(Stored data)
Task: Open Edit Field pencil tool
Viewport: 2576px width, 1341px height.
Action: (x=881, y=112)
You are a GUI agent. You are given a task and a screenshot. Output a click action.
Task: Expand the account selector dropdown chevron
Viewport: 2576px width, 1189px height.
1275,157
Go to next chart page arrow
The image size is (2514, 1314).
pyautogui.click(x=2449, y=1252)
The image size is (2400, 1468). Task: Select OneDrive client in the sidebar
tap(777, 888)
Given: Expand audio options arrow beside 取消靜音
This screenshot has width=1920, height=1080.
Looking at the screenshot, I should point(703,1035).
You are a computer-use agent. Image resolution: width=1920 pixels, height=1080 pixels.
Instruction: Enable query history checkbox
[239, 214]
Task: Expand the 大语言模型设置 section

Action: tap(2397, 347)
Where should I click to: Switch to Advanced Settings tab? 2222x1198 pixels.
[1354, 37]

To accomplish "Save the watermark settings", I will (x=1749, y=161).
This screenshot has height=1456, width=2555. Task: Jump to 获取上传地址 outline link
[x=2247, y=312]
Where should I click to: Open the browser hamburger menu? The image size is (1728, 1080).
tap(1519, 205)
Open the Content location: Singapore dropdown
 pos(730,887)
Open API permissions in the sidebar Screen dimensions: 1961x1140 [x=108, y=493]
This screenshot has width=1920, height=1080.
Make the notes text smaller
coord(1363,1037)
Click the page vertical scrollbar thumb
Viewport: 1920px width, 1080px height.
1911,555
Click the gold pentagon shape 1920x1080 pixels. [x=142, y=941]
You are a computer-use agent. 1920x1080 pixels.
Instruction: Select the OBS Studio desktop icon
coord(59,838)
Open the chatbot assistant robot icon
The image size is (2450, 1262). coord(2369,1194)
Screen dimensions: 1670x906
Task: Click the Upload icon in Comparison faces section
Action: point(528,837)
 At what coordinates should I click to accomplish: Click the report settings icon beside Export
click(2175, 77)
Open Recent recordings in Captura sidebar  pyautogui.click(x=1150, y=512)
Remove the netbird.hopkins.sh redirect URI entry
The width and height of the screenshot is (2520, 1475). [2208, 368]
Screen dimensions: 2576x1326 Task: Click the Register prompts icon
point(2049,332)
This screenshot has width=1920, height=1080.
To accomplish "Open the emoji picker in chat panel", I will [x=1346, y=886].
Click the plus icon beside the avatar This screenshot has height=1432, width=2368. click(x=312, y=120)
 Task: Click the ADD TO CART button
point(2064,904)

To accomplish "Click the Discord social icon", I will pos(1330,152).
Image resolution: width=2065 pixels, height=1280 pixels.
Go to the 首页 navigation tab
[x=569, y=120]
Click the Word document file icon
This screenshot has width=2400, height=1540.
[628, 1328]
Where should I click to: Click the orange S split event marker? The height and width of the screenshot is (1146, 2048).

▶ [PROBLEM DETAILS]
Go through the entries and return each line where the word "computer" occurs.

▶ [EXERCISE OUTPUT]
You are a computer-use agent. Image resolution: width=1920 pixels, height=1080 pixels.
You are a computer-use agent. 1920x1080 pixels.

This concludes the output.